===== Provided data =====
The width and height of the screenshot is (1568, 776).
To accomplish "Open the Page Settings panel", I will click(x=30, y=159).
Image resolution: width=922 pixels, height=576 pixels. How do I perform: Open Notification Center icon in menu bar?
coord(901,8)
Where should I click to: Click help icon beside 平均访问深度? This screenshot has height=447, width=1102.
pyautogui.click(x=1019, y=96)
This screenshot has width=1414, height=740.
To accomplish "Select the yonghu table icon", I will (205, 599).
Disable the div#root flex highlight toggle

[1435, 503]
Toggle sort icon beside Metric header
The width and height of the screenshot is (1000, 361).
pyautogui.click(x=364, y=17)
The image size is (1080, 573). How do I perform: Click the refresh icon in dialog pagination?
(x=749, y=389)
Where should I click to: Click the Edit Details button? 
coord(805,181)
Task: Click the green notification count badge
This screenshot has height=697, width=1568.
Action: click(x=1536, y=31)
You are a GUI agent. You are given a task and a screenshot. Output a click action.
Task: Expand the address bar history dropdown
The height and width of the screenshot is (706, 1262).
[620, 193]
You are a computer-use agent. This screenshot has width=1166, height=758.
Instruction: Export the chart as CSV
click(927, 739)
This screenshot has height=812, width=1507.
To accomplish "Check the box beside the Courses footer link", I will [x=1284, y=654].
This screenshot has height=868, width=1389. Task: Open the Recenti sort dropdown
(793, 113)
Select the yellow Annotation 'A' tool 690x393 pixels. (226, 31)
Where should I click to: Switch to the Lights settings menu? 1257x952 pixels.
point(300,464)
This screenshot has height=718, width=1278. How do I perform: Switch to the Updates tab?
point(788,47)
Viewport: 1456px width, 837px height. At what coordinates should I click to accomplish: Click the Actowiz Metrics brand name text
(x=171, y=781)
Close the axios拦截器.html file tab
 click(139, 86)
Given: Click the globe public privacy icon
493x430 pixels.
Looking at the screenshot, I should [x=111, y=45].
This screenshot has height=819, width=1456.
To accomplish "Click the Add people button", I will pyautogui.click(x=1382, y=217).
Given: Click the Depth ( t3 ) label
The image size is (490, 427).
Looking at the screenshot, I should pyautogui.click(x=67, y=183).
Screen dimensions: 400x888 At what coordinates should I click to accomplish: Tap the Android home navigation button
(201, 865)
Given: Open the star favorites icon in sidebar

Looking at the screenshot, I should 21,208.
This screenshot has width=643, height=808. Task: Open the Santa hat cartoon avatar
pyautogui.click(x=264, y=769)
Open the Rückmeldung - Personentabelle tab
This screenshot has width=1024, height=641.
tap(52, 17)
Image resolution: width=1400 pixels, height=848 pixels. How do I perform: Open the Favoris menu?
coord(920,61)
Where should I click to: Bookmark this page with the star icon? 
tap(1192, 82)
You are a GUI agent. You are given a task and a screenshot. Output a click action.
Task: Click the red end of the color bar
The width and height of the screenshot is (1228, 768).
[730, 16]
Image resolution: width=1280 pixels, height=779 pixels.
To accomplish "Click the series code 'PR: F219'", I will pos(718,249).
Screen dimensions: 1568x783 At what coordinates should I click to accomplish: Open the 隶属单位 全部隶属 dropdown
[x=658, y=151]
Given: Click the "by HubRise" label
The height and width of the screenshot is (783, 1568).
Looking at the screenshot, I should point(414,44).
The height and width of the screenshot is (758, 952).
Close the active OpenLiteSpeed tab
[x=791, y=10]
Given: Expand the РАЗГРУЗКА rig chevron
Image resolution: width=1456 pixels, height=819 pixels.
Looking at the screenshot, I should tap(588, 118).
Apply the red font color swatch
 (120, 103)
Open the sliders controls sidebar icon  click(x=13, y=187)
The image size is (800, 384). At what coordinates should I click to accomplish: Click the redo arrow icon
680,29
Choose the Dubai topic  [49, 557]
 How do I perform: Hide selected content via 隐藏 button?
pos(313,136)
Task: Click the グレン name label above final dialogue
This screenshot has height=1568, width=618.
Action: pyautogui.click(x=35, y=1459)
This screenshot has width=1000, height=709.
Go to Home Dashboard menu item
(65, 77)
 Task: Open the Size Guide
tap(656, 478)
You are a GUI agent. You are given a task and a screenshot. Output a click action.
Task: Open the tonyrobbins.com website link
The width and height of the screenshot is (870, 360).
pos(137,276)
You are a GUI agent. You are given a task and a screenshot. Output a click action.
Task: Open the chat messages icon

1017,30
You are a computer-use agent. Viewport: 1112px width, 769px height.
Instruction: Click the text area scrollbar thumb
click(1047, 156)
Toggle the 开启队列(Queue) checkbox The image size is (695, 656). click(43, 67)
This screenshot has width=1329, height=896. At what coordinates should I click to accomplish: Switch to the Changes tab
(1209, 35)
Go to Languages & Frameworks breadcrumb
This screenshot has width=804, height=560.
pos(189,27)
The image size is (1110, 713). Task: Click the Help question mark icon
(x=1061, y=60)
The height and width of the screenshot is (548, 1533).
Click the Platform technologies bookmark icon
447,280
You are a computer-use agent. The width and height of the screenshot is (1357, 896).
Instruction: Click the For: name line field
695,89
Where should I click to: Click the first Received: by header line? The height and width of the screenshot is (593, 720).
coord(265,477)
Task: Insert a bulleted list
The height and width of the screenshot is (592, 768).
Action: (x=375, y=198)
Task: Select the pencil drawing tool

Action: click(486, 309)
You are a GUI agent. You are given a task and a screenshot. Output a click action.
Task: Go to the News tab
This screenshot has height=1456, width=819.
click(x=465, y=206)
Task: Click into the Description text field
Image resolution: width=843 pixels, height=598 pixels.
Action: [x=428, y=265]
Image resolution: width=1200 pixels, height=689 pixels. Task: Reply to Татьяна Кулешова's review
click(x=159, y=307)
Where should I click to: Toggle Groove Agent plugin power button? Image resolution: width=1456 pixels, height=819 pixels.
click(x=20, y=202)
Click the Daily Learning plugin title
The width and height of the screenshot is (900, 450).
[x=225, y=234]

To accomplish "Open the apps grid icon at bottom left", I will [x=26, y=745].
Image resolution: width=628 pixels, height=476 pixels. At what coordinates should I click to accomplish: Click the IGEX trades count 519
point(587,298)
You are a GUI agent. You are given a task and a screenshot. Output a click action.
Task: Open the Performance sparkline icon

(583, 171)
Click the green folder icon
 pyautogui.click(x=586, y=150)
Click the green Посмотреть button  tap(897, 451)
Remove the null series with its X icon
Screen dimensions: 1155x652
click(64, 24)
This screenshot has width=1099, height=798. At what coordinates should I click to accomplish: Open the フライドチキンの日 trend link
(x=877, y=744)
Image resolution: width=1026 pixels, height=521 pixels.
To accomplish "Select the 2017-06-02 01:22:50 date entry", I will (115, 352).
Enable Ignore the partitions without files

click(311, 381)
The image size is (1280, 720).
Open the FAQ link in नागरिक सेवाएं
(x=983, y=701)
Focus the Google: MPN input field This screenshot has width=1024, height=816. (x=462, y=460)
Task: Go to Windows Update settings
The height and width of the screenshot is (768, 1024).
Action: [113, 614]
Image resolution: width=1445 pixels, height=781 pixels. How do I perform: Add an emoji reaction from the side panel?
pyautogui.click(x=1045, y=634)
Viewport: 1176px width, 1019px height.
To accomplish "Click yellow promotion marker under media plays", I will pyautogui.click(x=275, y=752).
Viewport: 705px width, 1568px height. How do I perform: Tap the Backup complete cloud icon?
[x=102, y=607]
=====
Your task. Reproduce all of the rows above without changing a single character.

Right answer.
The width and height of the screenshot is (1568, 776).
To accomplish "Open the Page Settings panel", I will click(x=30, y=159).
Image resolution: width=922 pixels, height=576 pixels. How do I perform: Open Notification Center icon in menu bar?
coord(901,8)
Where should I click to: Click help icon beside 平均访问深度? This screenshot has height=447, width=1102.
pyautogui.click(x=1019, y=96)
This screenshot has width=1414, height=740.
To accomplish "Select the yonghu table icon", I will (205, 599).
Disable the div#root flex highlight toggle

[1435, 503]
Toggle sort icon beside Metric header
The width and height of the screenshot is (1000, 361).
pyautogui.click(x=364, y=17)
The image size is (1080, 573). How do I perform: Click the refresh icon in dialog pagination?
(x=749, y=389)
Where should I click to: Click the Edit Details button? 
coord(805,181)
Task: Click the green notification count badge
This screenshot has height=697, width=1568.
Action: click(x=1536, y=31)
You are a GUI agent. You are given a task and a screenshot. Output a click action.
Task: Expand the address bar history dropdown
The height and width of the screenshot is (706, 1262).
[620, 193]
You are a computer-use agent. This screenshot has width=1166, height=758.
Instruction: Export the chart as CSV
click(927, 739)
This screenshot has height=812, width=1507.
To accomplish "Check the box beside the Courses footer link", I will [x=1284, y=654].
This screenshot has height=868, width=1389. Task: Open the Recenti sort dropdown
(793, 113)
Select the yellow Annotation 'A' tool 690x393 pixels. (226, 31)
Where should I click to: Switch to the Lights settings menu? 1257x952 pixels.
point(300,464)
This screenshot has height=718, width=1278. How do I perform: Switch to the Updates tab?
point(788,47)
Viewport: 1456px width, 837px height. At what coordinates should I click to accomplish: Click the Actowiz Metrics brand name text
(x=171, y=781)
Close the axios拦截器.html file tab
 click(139, 86)
Given: Click the globe public privacy icon
493x430 pixels.
Looking at the screenshot, I should [x=111, y=45].
This screenshot has height=819, width=1456.
To accomplish "Click the Add people button", I will pyautogui.click(x=1382, y=217).
Given: Click the Depth ( t3 ) label
The image size is (490, 427).
Looking at the screenshot, I should pyautogui.click(x=67, y=183).
Screen dimensions: 400x888 At what coordinates should I click to accomplish: Tap the Android home navigation button
(201, 865)
Given: Open the star favorites icon in sidebar

Looking at the screenshot, I should 21,208.
This screenshot has width=643, height=808. Task: Open the Santa hat cartoon avatar
pyautogui.click(x=264, y=769)
Open the Rückmeldung - Personentabelle tab
This screenshot has width=1024, height=641.
tap(52, 17)
Image resolution: width=1400 pixels, height=848 pixels. How do I perform: Open the Favoris menu?
coord(920,61)
Where should I click to: Bookmark this page with the star icon? 
tap(1192, 82)
You are a GUI agent. You are given a task and a screenshot. Output a click action.
Task: Click the red end of the color bar
The width and height of the screenshot is (1228, 768).
[730, 16]
Image resolution: width=1280 pixels, height=779 pixels.
To accomplish "Click the series code 'PR: F219'", I will pos(718,249).
Screen dimensions: 1568x783 At what coordinates should I click to accomplish: Open the 隶属单位 全部隶属 dropdown
[x=658, y=151]
Given: Click the "by HubRise" label
The height and width of the screenshot is (783, 1568).
Looking at the screenshot, I should point(414,44).
The height and width of the screenshot is (758, 952).
Close the active OpenLiteSpeed tab
[x=791, y=10]
Given: Expand the РАЗГРУЗКА rig chevron
Image resolution: width=1456 pixels, height=819 pixels.
Looking at the screenshot, I should tap(588, 118).
Apply the red font color swatch
 (120, 103)
Open the sliders controls sidebar icon  click(x=13, y=187)
The image size is (800, 384). At what coordinates should I click to accomplish: Click the redo arrow icon
680,29
Choose the Dubai topic  [49, 557]
 How do I perform: Hide selected content via 隐藏 button?
pos(313,136)
Task: Click the グレン name label above final dialogue
This screenshot has height=1568, width=618.
Action: pyautogui.click(x=35, y=1459)
This screenshot has width=1000, height=709.
Go to Home Dashboard menu item
(65, 77)
 Task: Open the Size Guide
tap(656, 478)
You are a GUI agent. You are given a task and a screenshot. Output a click action.
Task: Open the tonyrobbins.com website link
The width and height of the screenshot is (870, 360).
pos(137,276)
You are a GUI agent. You are given a task and a screenshot. Output a click action.
Task: Open the chat messages icon

1017,30
You are a computer-use agent. Viewport: 1112px width, 769px height.
Instruction: Click the text area scrollbar thumb
click(1047, 156)
Toggle the 开启队列(Queue) checkbox The image size is (695, 656). click(43, 67)
This screenshot has width=1329, height=896. At what coordinates should I click to accomplish: Switch to the Changes tab
(1209, 35)
Go to Languages & Frameworks breadcrumb
This screenshot has width=804, height=560.
pos(189,27)
The image size is (1110, 713). Task: Click the Help question mark icon
(x=1061, y=60)
The height and width of the screenshot is (548, 1533).
Click the Platform technologies bookmark icon
447,280
You are a computer-use agent. The width and height of the screenshot is (1357, 896).
Instruction: Click the For: name line field
695,89
Where should I click to: Click the first Received: by header line? The height and width of the screenshot is (593, 720).
coord(265,477)
Task: Insert a bulleted list
The height and width of the screenshot is (592, 768).
Action: (x=375, y=198)
Task: Select the pencil drawing tool

Action: click(486, 309)
You are a GUI agent. You are given a task and a screenshot. Output a click action.
Task: Go to the News tab
This screenshot has height=1456, width=819.
click(x=465, y=206)
Task: Click into the Description text field
Image resolution: width=843 pixels, height=598 pixels.
Action: [x=428, y=265]
Image resolution: width=1200 pixels, height=689 pixels. Task: Reply to Татьяна Кулешова's review
click(x=159, y=307)
Where should I click to: Toggle Groove Agent plugin power button? Image resolution: width=1456 pixels, height=819 pixels.
click(x=20, y=202)
Click the Daily Learning plugin title
The width and height of the screenshot is (900, 450).
[x=225, y=234]

To accomplish "Open the apps grid icon at bottom left", I will [x=26, y=745].
Image resolution: width=628 pixels, height=476 pixels. At what coordinates should I click to accomplish: Click the IGEX trades count 519
point(587,298)
You are a GUI agent. You are given a task and a screenshot. Output a click action.
Task: Open the Performance sparkline icon

(583, 171)
Click the green folder icon
 pyautogui.click(x=586, y=150)
Click the green Посмотреть button  tap(897, 451)
Remove the null series with its X icon
Screen dimensions: 1155x652
click(64, 24)
This screenshot has width=1099, height=798. At what coordinates should I click to accomplish: Open the フライドチキンの日 trend link
(x=877, y=744)
Image resolution: width=1026 pixels, height=521 pixels.
To accomplish "Select the 2017-06-02 01:22:50 date entry", I will (115, 352).
Enable Ignore the partitions without files

click(311, 381)
The image size is (1280, 720).
Open the FAQ link in नागरिक सेवाएं
(x=983, y=701)
Focus the Google: MPN input field This screenshot has width=1024, height=816. (x=462, y=460)
Task: Go to Windows Update settings
The height and width of the screenshot is (768, 1024).
Action: [113, 614]
Image resolution: width=1445 pixels, height=781 pixels. How do I perform: Add an emoji reaction from the side panel?
pyautogui.click(x=1045, y=634)
Viewport: 1176px width, 1019px height.
To accomplish "Click yellow promotion marker under media plays", I will pyautogui.click(x=275, y=752).
Viewport: 705px width, 1568px height. How do I perform: Tap the Backup complete cloud icon?
[x=102, y=607]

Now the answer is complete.